The wheel of the sun almost disappeared, leaving behind an astounding wake. The shadows were starting to fill the roof and penetrated between the flowerpots. Jordana, still dripping water, drank the coffee and started dancing. Noga came to her. They stood so close they almost touched one another, Jordana sipped the coffee she held behind Noga's back, the sun disappeared behind the department store, and Jordana said: What a disgusting pink, and Noga looked at the old antenna and saw a bird landing, cleaning its feathers, and soaring again.
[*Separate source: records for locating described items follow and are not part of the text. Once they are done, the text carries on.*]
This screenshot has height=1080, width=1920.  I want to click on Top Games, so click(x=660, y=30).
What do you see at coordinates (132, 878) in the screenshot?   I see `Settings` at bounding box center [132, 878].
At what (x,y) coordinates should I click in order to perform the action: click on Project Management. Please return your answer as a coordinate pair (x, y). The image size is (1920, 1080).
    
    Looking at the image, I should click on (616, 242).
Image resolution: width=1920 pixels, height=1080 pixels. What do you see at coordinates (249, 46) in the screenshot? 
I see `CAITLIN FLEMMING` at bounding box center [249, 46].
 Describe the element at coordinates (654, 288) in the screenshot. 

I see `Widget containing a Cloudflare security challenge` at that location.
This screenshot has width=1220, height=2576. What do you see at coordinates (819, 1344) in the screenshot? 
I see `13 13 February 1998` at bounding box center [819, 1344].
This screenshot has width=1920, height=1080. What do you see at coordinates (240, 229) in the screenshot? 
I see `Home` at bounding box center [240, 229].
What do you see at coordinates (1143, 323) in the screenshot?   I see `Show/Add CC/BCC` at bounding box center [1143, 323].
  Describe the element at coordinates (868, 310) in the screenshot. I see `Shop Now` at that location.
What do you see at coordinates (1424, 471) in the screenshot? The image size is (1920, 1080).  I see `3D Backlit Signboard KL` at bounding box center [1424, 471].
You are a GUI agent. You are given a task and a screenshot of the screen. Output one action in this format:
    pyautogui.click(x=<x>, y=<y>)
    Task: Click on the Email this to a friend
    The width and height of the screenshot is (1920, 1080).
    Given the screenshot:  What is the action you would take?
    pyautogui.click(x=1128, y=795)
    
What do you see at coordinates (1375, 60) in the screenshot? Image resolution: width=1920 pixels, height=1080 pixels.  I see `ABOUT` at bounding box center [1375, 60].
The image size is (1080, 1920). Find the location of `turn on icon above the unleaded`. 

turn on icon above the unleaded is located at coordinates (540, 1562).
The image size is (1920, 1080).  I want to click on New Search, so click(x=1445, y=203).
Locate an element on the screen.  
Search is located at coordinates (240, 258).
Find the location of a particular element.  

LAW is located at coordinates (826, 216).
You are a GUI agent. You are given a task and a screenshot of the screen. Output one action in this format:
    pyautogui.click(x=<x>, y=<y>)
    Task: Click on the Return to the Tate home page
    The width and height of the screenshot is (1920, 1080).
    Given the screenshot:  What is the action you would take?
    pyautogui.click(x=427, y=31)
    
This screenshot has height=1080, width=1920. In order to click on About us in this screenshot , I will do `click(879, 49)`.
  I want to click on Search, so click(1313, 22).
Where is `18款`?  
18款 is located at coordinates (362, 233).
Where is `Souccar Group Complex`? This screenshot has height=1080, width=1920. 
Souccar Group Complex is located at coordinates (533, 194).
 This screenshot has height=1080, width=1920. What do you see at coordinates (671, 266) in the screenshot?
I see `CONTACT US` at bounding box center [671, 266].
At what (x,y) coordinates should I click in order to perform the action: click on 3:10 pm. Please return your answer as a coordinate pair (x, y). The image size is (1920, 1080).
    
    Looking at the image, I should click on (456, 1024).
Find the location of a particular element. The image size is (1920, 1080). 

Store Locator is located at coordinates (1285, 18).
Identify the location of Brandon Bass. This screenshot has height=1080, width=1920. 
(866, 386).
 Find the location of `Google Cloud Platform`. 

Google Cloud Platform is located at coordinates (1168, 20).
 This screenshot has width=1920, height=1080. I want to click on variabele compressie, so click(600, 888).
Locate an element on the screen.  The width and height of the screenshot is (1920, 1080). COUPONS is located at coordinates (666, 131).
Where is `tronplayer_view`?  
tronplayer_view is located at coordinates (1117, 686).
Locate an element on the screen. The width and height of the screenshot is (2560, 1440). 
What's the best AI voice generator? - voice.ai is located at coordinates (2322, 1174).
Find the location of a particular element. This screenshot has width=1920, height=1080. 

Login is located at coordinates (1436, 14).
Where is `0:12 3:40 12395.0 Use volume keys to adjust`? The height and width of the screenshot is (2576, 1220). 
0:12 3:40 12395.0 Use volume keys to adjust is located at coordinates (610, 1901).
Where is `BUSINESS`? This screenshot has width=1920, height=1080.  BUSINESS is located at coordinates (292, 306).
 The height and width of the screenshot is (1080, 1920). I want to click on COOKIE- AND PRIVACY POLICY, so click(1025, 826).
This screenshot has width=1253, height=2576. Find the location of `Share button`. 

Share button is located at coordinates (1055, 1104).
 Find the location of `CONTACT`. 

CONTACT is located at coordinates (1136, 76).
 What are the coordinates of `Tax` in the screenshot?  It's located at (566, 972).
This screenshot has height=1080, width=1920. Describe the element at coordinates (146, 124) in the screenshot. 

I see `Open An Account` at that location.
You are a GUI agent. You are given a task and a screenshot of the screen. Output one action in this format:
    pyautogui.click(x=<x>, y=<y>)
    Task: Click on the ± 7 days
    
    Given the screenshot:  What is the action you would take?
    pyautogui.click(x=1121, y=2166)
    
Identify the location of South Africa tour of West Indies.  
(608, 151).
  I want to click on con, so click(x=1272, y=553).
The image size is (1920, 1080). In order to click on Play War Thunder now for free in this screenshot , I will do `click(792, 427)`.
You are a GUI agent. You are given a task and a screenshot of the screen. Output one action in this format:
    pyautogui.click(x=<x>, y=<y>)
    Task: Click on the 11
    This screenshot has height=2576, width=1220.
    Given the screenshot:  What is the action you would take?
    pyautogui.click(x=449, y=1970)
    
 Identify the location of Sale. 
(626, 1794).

Noga gently pinched a bush growing in a giant flowerpot, picked a jasmine flower, brought it to her nose and smelled it as in a long ceremony and then, gently, she moved it back and forth in front of Jordana's nose. Jordana stood transfixed, her face almost didn't move toward the flower, her nostrils expanded, and then, with a quick movement, she tried to snatch the flower from Noga's hands, and in a twinkling, Noga managed to hide it behind her. When she moved and stamped on the floor, the phonograph started playing. Jordana could move from the spot, and so, even though she didn't pay any heed to it, she let the half-full cup drop from her hand and shatter on the floor. Only after the smash was heard did her hand start shaking again. Noga didn't avert her face. Her back reconsidered, and when Jordana came to her, she waited until she was clinging to her and bent over, picked up a shard of the coffee cup whose slivers were scattered around them and black coffee still poured from the shard. The coffee was thick and a drop fell on her shorts. Her leg was long and well-shaped, and Jordana went down on all fours and cleaned the drop of coffee dripping from the pants on Noga's well-shaped leg. Noga held out her hand, and moved it very close to Jordana's long hair, got wet from the water still dripping from the hair and Jordana stopped shaking.